%%

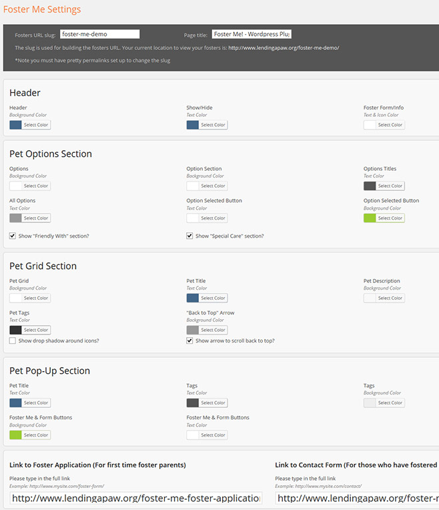Click the Link to Foster Application field
This screenshot has width=439, height=510.
136,498
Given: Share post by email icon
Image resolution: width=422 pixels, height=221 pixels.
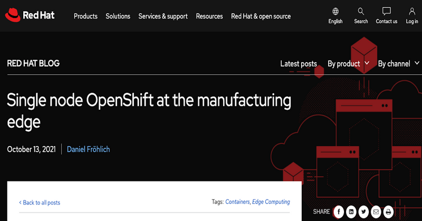Looking at the screenshot, I should click(x=376, y=212).
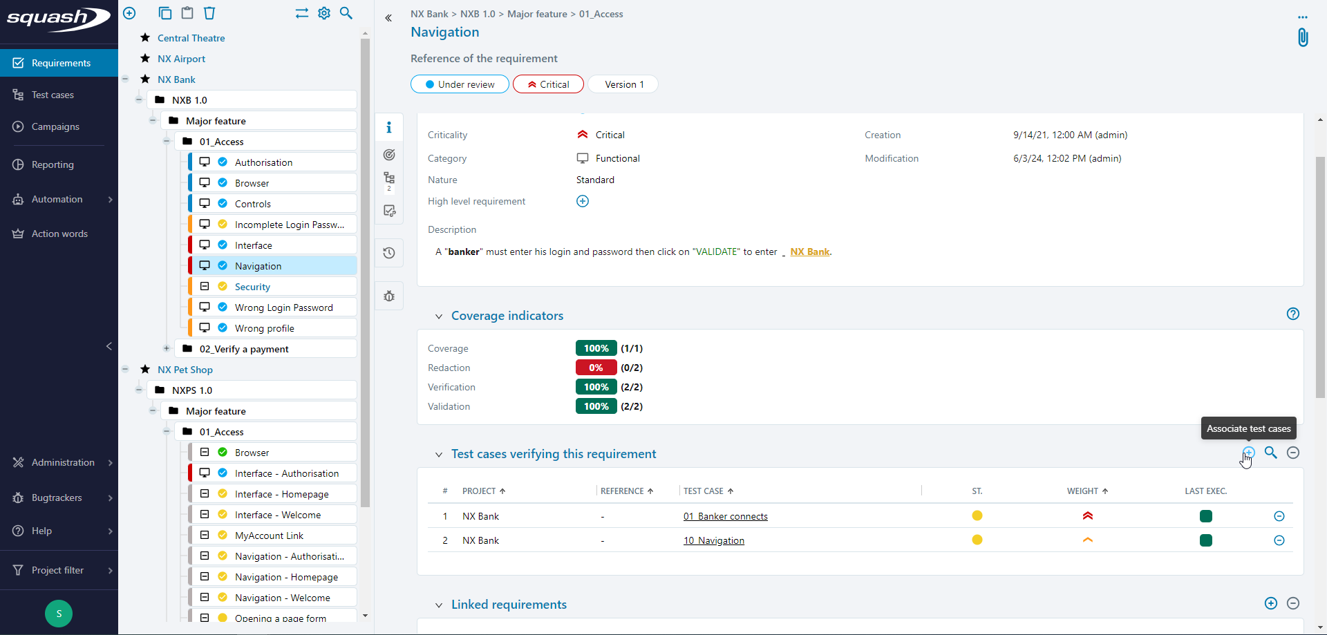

%%

▶ What you will do: Retype the lines exactly as they appear, beginning with the line that contains "Image resolution: width=422" and ending with the final line of the entries, and omit the pictures.

▶ Task answer:
Image resolution: width=422 pixels, height=221 pixels.
Looking at the screenshot, I should click(x=376, y=212).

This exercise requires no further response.